Supplied text ->
*-*-*

Tuesday, March 27, 2001

By Christopher Snowbeck, Post-Gazette Staff Writer

When Patrick Thornton was considering a career as a nurse midwife in the early 1990s, he asked himself whether the world really needed more men delivering babies.

Nurse midwife Patrick Thornton (Matt Freed, Post-Gazette)

Having worked for years as an obstetrics nurse, Thornton saw first-hand how a "masculine, patriarchal mind set" held sway over ob-gyn care in ways he believes wrongly takes control from pregnant women.

But he decided to pursue a midwifery career anyway, deciding that his gender was less important than his philosophy.

"I think we need more people delivering babies who view it as a natural process and really support women in that process," said Thornton, 43. "The medical, hospital orientation tends to hand control to the professionals and encourages women in the belief and attitude that they need only follow the directions of the professionals and everything will be OK ... The medical orientation is the same for women doctors as it is for men doctors."

Thornton has been in practice in Regent Square for a little more than a year, but he's still one of very few men in a profession that has been dominated by women. The title "midwife" might seem to exclude men, but the term simply means "with woman," a role that Thornton believes men can responsibly play.

Thornton first witnessed a childbirth about 19 years ago after he agreed to fill in as Lamaze coach for a friend. Ever since, he's worked toward a career in the birthing business. After graduating from the University of Akron in 1988, Thornton worked for seven years as a hospital labor and delivery nurse. He graduated from midwifery school in 1994 and started working the next year as a midwife in West Virginia.

Thornton was the only male midwife in both the private practice and birthing centers where he worked in West Virginia. His gender wasn't an issue for most patients, but a few seemed reluctant about him.

"I think a lot of people expected that because I was a man, they were going to be treated like a doctor treats them," Thornton said. "When they found out that wasn't true, then that seemed to help."

Thornton came to Pittsburgh in 1999 and joined a medical practice that included another midwife. That practice closed shortly after he arrived, however, and he decided to open his midwifery practice in December of that year. Thornton says he has a few hundred clients who see him for routine gynecological care and, thus far, has attended 12 deliveries in his time here. He hopes to deliver six births per month.

"A lot of people come here disappointed with ... care they've received, and they've been disappointed whether they receive it from a man or a woman," Thornton said. "They come here because they're looking for a different orientation and most of them are not that concerned about gender."

*-*-*

Data ->
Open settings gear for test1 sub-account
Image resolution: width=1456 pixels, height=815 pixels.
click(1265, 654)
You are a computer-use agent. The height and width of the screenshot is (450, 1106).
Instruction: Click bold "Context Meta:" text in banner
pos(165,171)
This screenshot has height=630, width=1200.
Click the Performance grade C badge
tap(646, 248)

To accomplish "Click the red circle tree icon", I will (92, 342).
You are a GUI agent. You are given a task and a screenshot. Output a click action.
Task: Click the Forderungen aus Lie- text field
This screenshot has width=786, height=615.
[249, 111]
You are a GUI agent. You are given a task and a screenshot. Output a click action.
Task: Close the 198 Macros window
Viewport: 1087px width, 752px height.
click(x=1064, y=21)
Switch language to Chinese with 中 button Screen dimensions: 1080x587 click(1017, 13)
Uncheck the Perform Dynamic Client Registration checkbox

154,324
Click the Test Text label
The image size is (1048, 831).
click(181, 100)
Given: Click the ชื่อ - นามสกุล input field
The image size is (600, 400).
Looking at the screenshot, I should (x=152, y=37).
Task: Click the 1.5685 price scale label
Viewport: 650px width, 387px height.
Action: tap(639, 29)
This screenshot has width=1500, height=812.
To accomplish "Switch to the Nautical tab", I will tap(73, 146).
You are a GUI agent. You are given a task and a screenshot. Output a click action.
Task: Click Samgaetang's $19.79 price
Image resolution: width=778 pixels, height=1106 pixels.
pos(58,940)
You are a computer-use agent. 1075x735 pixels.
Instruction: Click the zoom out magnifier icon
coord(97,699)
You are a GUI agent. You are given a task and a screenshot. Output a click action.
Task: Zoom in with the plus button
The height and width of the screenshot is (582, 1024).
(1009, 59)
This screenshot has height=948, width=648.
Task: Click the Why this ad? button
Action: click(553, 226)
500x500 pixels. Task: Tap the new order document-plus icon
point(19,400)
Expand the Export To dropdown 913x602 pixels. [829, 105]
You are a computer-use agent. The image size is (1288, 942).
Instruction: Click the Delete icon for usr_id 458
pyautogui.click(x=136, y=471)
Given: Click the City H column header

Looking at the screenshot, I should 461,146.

*-*-*

Required work ->
For each statement, decide whether it agrees with the article about Patrick Thornton. Answer yes or no, and quote the words of the article that settle it.
1. Thornton spent seven years as a hospital labor and delivery nurse.
2. Thornton graduated from midwifery school in 1988.
3. Thornton has attended 20 deliveries since coming to Pittsburgh.
The entries have no connection to the article about Patrick Thornton.

Result for this exercise ->
1. Yes: "Thornton worked for seven years as a hospital labor and delivery nurse."
2. No: "He graduated from midwifery school in 1994"
3. No: "has attended 12 deliveries in his time here."